Copy the stretch of lines from the one containing "You are a GUI" through the end of the records, without the pictures.

>> BEGIN DATASET ENTRIES

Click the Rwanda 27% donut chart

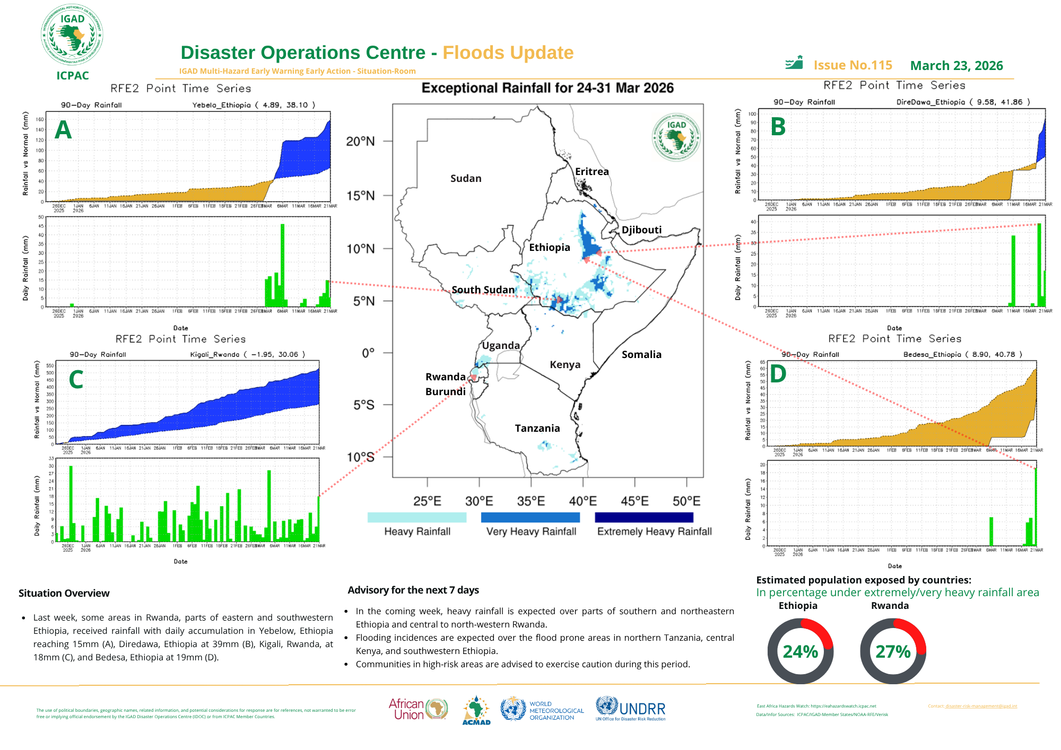click(x=893, y=651)
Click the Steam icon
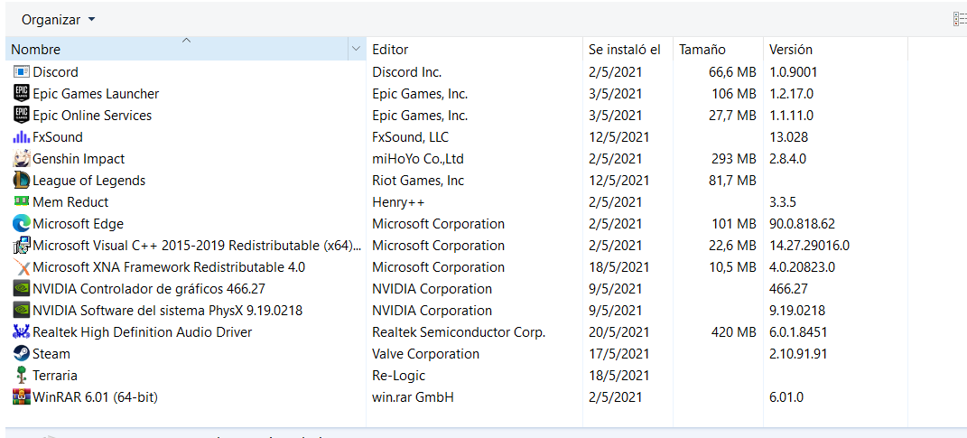 (x=22, y=354)
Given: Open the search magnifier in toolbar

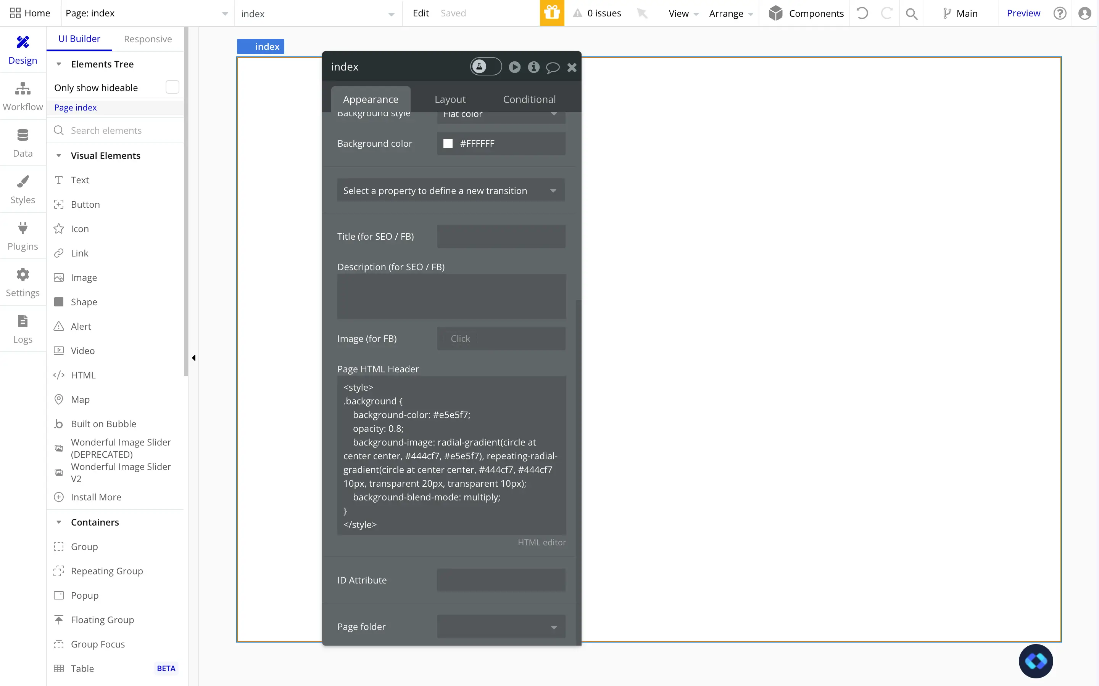Looking at the screenshot, I should click(x=911, y=14).
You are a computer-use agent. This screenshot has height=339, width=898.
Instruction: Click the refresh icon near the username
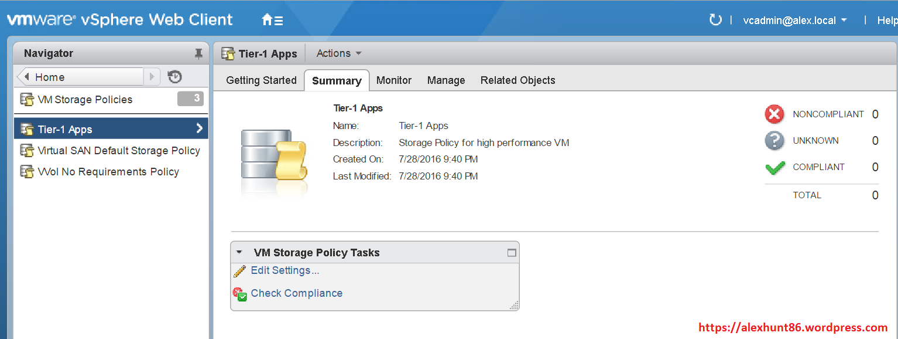coord(715,19)
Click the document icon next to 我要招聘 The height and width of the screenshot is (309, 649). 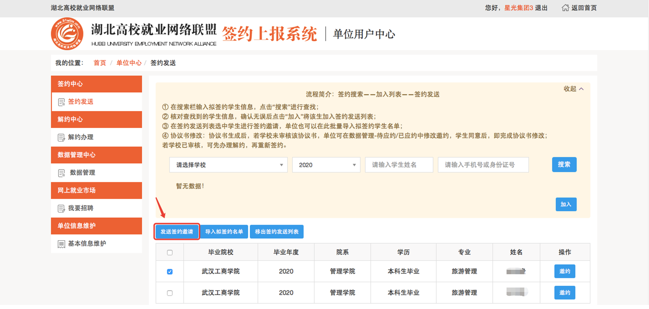(61, 209)
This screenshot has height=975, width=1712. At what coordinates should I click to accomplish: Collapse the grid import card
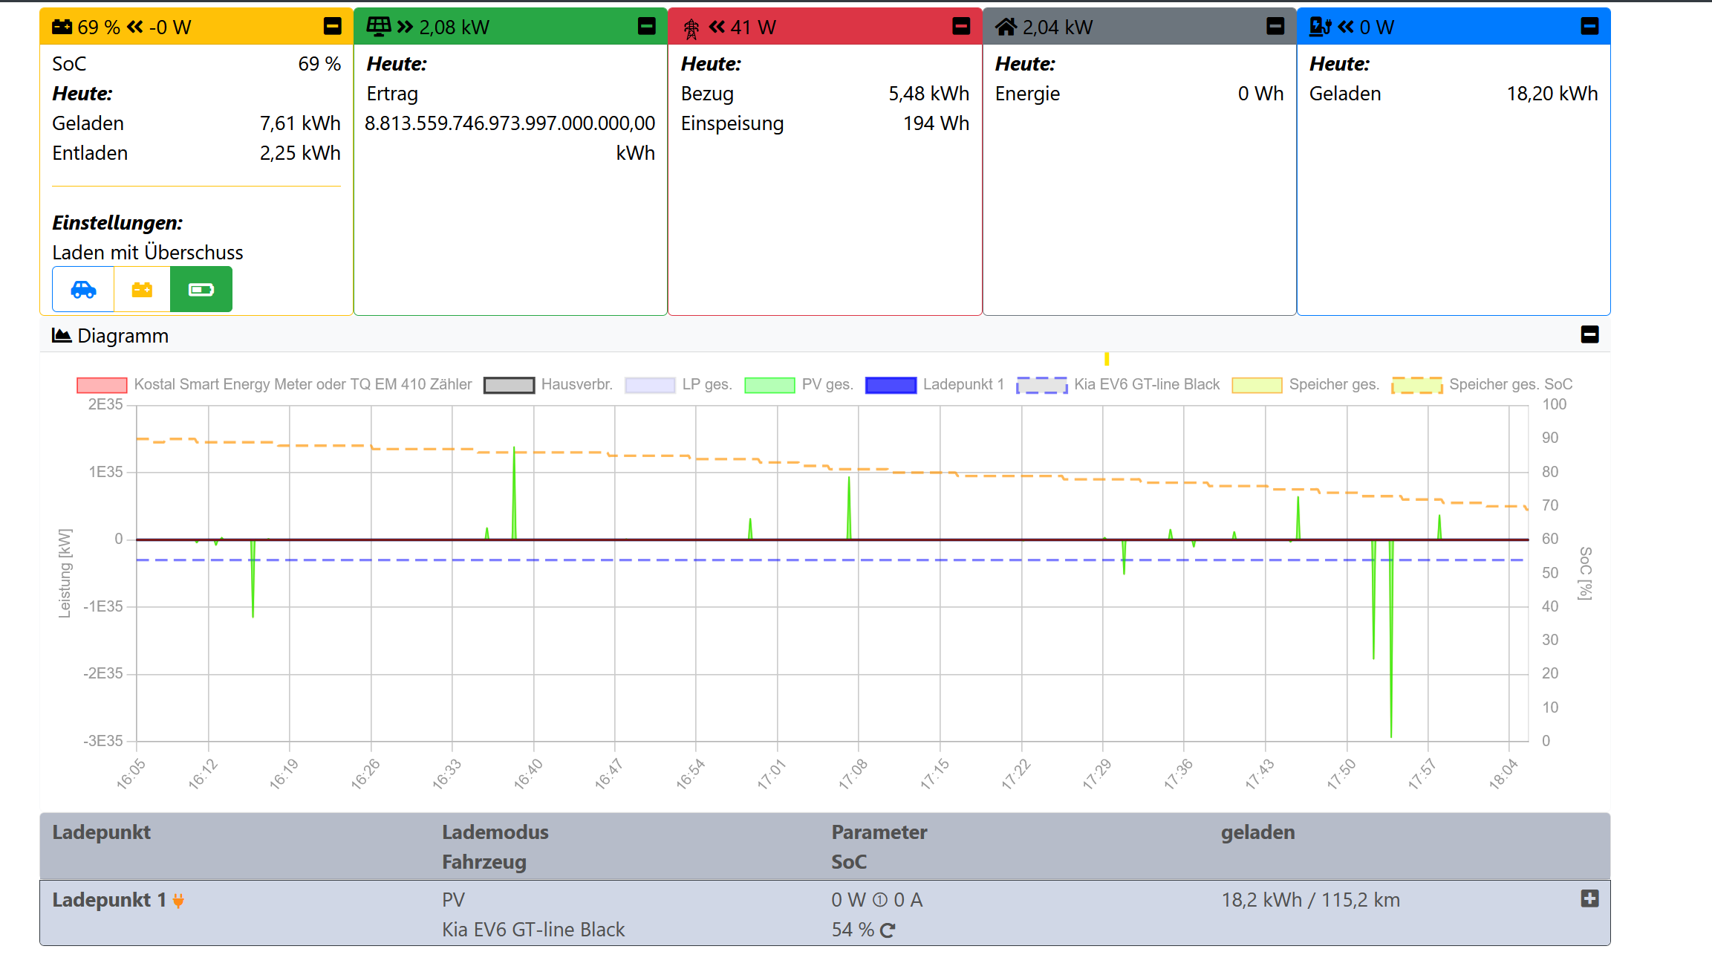(x=961, y=26)
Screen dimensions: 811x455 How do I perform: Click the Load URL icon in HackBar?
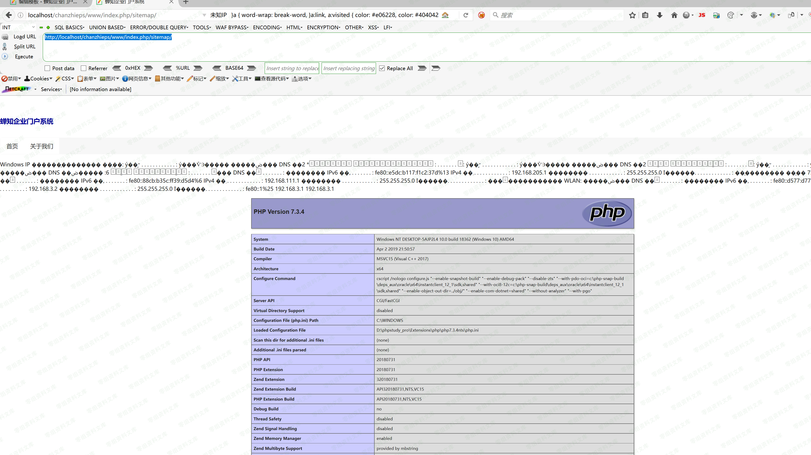point(5,37)
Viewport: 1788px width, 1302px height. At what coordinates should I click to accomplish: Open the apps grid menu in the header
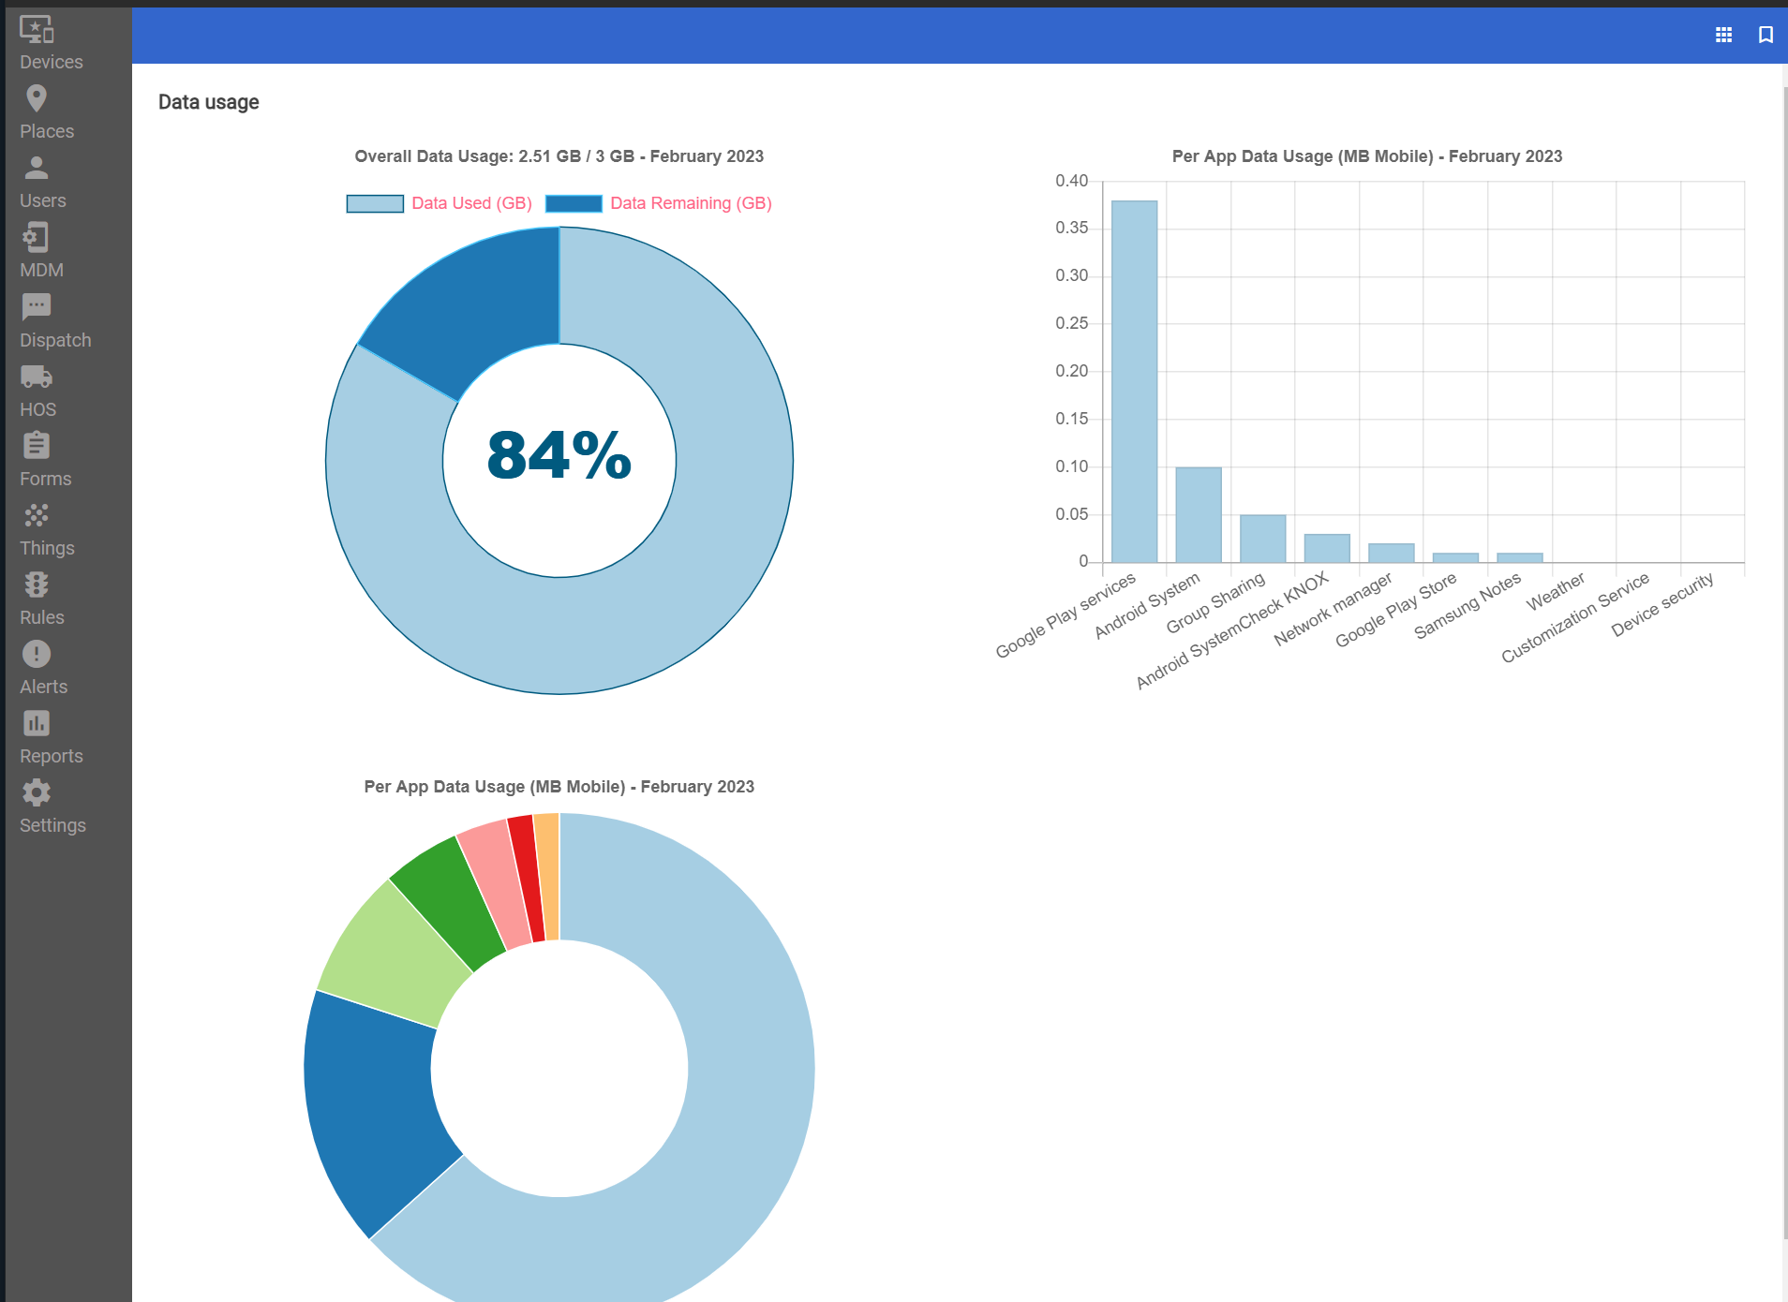1724,35
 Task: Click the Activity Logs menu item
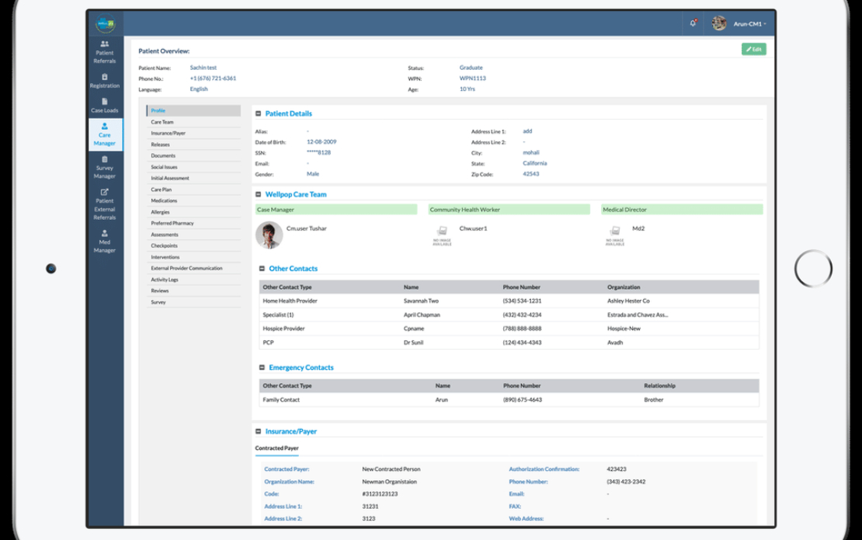click(x=164, y=280)
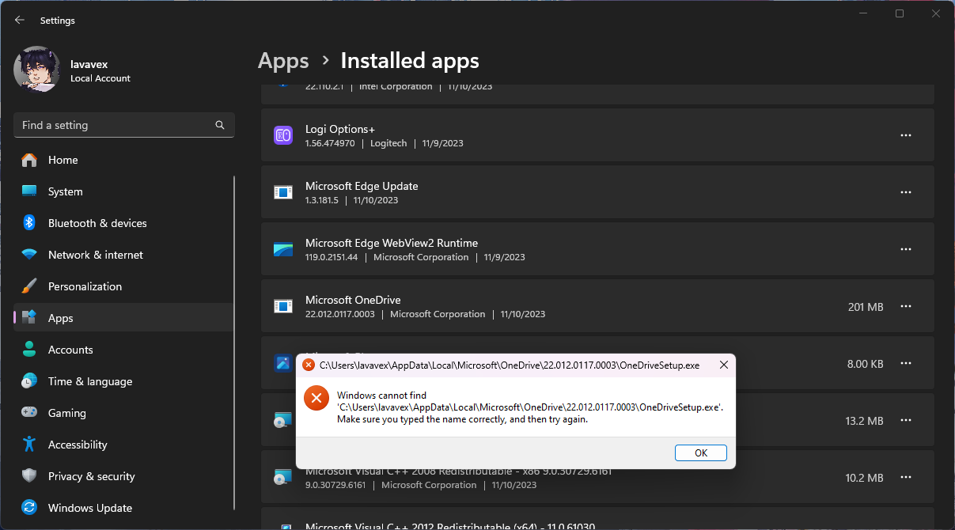
Task: Select the System settings icon
Action: coord(31,191)
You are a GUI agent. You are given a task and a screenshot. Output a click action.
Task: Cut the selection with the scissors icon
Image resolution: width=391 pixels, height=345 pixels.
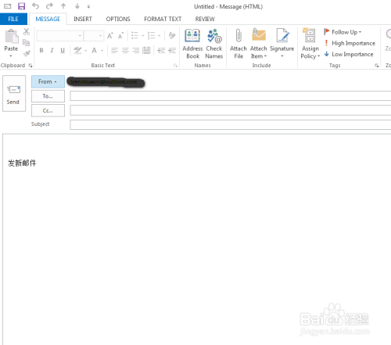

>> END DATASET ENTRIES

• _EXERCISE ANSWER_
You are a GUI agent. You are given a task and a screenshot. Output a click action.
Task: Cut the selection with the scissors icon
Image resolution: width=391 pixels, height=345 pixels.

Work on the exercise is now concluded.